El año pasado hubo 16.000 denuncias por usurpación, hubo más denuncias por usurpación que viviendas protegidas se entregaron en total a las Administraciones Públicas en España, teniendo en cuenta que para la izquierda la usurpación, la ocupación no existe, es un mito, el gran mito que tenemos en España es el de la vivienda protegida.
P. Para el presidente del Gobierno el dato de okupación en España es irrelevante.

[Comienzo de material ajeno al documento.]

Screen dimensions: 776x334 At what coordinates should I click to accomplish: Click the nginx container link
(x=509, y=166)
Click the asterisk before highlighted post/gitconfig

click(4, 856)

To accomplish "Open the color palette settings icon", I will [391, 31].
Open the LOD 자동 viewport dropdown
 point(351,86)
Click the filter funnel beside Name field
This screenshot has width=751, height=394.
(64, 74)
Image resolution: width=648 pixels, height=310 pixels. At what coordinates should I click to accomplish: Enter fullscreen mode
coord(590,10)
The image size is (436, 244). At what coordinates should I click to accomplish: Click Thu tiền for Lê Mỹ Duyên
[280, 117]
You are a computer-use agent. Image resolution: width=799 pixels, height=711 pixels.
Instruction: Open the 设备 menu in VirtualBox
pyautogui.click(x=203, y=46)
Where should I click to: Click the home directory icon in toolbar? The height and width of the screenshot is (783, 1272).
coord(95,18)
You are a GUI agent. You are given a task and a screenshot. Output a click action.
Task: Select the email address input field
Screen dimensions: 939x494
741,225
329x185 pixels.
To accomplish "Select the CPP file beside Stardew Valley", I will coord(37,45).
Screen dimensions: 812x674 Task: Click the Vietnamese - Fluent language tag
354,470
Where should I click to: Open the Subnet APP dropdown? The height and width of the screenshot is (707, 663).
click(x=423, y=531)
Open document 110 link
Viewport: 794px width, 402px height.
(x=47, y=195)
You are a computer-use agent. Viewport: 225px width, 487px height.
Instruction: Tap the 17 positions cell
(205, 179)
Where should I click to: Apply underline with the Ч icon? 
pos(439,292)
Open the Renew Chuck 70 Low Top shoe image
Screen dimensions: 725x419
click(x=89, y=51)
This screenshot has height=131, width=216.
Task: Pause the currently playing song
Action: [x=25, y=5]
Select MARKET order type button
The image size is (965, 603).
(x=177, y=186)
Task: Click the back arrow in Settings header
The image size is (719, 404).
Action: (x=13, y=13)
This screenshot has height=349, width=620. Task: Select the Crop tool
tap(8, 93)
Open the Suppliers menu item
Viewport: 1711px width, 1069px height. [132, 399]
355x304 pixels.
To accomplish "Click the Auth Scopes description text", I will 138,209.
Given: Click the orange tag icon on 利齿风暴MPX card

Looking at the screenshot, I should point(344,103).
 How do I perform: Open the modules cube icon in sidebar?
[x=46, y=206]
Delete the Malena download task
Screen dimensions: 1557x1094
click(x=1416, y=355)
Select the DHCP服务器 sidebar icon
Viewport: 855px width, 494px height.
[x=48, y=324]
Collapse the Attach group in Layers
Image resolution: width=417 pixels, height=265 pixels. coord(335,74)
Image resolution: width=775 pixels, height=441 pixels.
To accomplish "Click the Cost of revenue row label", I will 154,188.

R. Sí, dicen siempre que es el 0,00, no sé cuántos de todos los casos que hay en España. Pero lo cierto es que esto es confundir el dedo y la luna. El tema de la okupación hace daño al propietario de una vivienda que ya no puede acceder a ella y que no puede ni obtener rentas de esta vivienda ni disfrutar de la vivienda. Hace daño también a los vecinos del inmueble donde hay una ocupación y suele estar asociada a hechos delictivos, drogas, violencia, ruidos, deterioro, degradación. Por lo tanto, está afectando a todos los vecinos del inmueble, también está afectando a los vecinos del barrio, que nadie quiere, no conozco a nadie que quiera tener muchos pisos ocupados cerca de su casa, pero, sobre todo, y esto creo que no son capaces de entender, está afectando a todo potencial inquilino. En España llevamos ya una década entera desde la reforma del Código Penal de 2015 del Partido Popular, con mayoría absoluta Mariano Rajoy, de legislación cada vez más blanda, con la usurpación y con el allanamiento demorada.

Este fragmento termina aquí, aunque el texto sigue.